Paul Talbot: As marketers, we can’t seem to refrain from weighing in on the joys of strategy. From your perspective, what should strategy do?

Alicia Wiedemann: At its heart, a strategy should uncover a simple human truth, one that brands can lean into and expand upon over time.

Talbot: How can we make sure strategy is designed and executed to get the right job done?

Wiedemann: It’s all about where you begin. Too many marketers today start with the assignment and try to build a strategy out from there.

The most powerful strategies, however, start outside the brand. They dissect what consumer needs are, what cultural shifts are happening and only then reflect back on how best to align it with corporate strategy.

Talbot: How should the effectiveness of marketing strategy be measured?

Wiedemann: We could go into pages of detail here on this answer, but at the highest level, marketing strategies need to balance short-term metrics with long term corporate objectives.

In a data-driven, performance-marketing-led world, too many people prioritize clicks and purchases, forgetting the longer-term impact of brand impressions, engagement and perception. The best marketers know there is a time and place for both and you can’t sacrifice long-term branding for short-term gains.

Talbot: How do we align business strategy, brand strategy and campaign strategy?

Wiedemann: How do you not? I get it, everyone has more than a full-time job just getting their own workload done, but you shouldn't build a brand strategy that doesn’t ladder up to a business strategy or a campaign strategy that doesn’t ladder up to the brand strategy.

Just because most corporations have a departmental, structured hierarchy, doesn’t mean the individual plans shouldn’t be aligned.

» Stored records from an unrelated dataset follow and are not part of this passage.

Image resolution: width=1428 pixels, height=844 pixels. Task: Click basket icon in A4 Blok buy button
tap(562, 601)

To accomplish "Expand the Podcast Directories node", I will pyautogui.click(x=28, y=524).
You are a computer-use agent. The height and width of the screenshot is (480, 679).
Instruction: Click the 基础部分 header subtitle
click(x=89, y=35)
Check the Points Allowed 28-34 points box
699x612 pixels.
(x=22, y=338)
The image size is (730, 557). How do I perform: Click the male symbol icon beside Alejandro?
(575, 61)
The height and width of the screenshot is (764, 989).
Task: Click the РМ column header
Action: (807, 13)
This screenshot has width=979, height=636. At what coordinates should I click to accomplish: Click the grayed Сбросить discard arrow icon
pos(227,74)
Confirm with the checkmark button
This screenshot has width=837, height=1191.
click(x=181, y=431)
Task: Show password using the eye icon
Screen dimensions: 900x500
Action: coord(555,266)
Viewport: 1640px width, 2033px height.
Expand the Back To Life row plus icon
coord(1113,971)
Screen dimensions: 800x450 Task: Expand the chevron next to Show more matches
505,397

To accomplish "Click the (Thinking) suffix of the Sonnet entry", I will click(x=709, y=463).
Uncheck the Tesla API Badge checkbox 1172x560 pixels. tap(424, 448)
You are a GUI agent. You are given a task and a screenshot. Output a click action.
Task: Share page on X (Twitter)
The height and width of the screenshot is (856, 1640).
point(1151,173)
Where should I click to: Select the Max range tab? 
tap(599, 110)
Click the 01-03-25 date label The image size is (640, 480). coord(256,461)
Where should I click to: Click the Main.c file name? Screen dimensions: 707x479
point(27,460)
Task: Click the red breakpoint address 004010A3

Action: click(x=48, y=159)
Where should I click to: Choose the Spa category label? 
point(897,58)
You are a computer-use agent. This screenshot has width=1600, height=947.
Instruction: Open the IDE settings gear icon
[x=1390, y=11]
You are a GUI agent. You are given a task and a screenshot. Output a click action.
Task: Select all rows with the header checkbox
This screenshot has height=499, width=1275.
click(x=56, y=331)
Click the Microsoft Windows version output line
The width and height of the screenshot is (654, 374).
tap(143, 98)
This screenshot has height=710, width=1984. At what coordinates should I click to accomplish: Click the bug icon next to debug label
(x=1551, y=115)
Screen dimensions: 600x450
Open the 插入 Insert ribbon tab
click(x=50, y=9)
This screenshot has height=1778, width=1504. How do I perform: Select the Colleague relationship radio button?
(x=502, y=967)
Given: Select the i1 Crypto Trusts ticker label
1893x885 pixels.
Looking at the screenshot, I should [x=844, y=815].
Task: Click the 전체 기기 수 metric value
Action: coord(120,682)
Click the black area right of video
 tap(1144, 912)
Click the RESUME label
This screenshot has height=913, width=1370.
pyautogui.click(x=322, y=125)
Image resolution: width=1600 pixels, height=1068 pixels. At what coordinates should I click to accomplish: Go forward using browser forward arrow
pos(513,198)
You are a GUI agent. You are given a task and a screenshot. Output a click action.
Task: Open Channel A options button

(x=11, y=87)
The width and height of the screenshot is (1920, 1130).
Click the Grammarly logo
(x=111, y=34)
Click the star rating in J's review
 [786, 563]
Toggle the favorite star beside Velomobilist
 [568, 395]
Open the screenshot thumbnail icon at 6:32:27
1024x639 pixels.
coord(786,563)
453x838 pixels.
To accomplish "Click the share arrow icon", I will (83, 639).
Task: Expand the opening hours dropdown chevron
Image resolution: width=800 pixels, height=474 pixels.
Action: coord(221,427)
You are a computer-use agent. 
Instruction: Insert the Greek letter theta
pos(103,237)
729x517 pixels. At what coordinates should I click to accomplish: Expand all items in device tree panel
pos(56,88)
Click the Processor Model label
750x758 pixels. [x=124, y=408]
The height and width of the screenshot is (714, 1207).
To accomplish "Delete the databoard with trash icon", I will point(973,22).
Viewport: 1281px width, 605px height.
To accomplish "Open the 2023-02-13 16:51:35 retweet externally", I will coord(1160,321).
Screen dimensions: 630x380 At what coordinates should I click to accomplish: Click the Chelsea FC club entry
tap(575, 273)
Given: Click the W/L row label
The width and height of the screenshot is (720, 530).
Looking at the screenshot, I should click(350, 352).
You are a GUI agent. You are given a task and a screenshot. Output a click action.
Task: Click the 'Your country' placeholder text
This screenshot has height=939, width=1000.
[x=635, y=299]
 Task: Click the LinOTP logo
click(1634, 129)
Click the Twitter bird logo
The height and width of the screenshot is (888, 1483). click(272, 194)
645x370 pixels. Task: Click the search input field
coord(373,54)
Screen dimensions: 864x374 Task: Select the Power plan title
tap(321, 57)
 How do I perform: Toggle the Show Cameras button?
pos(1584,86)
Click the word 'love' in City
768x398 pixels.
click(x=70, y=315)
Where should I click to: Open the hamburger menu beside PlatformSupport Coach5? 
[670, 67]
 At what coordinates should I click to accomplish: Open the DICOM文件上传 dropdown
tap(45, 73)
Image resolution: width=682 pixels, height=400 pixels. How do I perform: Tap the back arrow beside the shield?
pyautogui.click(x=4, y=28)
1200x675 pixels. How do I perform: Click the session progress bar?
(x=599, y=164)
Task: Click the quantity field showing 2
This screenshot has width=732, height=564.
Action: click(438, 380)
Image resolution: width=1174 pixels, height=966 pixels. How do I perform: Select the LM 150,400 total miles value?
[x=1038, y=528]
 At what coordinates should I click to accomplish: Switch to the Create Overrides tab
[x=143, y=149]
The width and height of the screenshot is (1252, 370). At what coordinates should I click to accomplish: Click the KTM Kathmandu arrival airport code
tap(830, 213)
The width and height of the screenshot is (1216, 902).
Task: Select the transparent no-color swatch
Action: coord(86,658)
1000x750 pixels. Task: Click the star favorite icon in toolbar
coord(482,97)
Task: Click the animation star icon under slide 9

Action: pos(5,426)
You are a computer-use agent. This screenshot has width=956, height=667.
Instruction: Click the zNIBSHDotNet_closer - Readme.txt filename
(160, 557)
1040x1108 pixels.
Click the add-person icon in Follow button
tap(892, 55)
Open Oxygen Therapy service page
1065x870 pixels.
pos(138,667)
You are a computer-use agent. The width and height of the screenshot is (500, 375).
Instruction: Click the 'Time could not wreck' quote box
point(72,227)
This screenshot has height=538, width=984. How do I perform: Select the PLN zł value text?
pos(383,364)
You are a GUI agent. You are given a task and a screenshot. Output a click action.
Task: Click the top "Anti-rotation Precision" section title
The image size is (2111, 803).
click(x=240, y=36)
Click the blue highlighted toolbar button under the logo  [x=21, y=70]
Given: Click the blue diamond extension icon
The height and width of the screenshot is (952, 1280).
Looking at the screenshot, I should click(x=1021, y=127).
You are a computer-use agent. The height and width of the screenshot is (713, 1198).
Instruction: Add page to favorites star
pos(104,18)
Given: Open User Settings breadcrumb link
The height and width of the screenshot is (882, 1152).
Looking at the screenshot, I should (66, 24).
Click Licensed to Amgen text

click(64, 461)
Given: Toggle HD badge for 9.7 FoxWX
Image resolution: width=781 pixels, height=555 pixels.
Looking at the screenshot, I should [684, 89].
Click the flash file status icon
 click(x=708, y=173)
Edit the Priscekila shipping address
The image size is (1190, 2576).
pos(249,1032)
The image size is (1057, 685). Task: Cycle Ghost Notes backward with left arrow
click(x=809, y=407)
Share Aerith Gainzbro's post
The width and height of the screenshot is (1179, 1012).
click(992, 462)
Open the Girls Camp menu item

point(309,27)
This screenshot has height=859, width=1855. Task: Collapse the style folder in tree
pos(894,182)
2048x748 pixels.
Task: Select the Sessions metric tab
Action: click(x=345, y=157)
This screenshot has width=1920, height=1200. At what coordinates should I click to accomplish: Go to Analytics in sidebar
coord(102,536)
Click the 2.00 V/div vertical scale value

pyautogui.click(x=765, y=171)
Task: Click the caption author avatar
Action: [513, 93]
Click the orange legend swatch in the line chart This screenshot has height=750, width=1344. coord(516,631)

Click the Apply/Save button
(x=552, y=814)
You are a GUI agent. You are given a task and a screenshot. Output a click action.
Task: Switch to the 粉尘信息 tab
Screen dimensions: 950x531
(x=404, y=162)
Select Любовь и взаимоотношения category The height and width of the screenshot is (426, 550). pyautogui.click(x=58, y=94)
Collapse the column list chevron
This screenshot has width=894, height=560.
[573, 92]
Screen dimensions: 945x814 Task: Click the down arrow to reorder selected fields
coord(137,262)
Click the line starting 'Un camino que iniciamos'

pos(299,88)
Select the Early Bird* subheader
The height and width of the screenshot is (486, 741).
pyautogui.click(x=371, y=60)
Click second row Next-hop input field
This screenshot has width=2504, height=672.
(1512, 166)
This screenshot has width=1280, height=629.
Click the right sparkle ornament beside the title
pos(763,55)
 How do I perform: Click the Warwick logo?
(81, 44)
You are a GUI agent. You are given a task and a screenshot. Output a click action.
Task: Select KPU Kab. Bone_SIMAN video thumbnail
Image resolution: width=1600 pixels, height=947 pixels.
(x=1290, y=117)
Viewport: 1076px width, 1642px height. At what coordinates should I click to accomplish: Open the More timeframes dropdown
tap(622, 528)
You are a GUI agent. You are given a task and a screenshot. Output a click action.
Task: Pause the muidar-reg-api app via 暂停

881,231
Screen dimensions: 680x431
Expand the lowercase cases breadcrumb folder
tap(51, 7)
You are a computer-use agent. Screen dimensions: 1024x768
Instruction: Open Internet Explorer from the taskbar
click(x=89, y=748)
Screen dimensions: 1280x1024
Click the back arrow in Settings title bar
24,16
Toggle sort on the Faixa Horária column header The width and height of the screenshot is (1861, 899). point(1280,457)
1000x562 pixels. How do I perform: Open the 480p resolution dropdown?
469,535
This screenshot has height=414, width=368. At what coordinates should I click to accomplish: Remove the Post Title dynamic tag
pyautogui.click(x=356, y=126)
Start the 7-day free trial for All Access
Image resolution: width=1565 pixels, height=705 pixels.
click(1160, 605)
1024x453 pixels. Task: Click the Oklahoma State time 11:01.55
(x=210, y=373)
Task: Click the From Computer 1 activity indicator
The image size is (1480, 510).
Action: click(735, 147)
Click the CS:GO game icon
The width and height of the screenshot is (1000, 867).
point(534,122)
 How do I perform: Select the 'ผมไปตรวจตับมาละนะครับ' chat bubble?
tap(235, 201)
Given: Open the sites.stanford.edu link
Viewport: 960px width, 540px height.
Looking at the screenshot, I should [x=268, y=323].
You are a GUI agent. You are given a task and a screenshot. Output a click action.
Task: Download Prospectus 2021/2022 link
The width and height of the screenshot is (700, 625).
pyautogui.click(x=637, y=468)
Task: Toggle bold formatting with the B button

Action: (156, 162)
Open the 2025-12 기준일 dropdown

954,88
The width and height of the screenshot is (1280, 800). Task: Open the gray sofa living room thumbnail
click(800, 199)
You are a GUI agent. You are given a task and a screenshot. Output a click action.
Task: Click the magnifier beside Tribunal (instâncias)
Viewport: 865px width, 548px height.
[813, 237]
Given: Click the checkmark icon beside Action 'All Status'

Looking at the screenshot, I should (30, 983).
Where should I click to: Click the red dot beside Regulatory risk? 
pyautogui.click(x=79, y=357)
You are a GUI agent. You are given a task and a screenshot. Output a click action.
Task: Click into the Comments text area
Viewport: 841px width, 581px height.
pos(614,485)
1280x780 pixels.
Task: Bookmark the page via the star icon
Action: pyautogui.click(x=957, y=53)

That’s on each team to ensure they have the higher-level strategy as a foundation for when they build their department strategy, and it's on the bosses to ensure any campaign level strategies they approve align with broader brand and corporate strategies.

Hierarchy should establish a level of checks and balances for strategic alignment, not a division of objectives.

Talbot: Any other thoughts on how marketers design and execute strategy you’d like to share?

Wiedemann: I’ll share a few tips I always have for my team and creative partners at Summer Friday:

  • Stop and listen. The best strategists can be a mirror of insights, reflecting the world around them. But if they don’t shut-up and listen first, they’ll never hear more than their own thoughts and opinions.
  • Earn your attention. Marketing is no longer a medium where you have a forced, owned audience. Build a strategy that focuses on earning attention and execute on it in a way that is worthy of that attention.
  • Don’t forget about the longer-term corporate vision. Too many times campaigns are built off a single objective, oftentimes one that is so myopic it's disconnected from broader corporate goals. Always check against the longer-term corporate vision, even for the smallest of assignments; it's only then that you start thinking bigger.
  • Stay Fun & Fearless. This is our motto at Summer Friday. If we aren’t enjoying our job, if we aren’t pushing the boundaries and trying new things, how do we expect anyone else to want to engage with the work we create?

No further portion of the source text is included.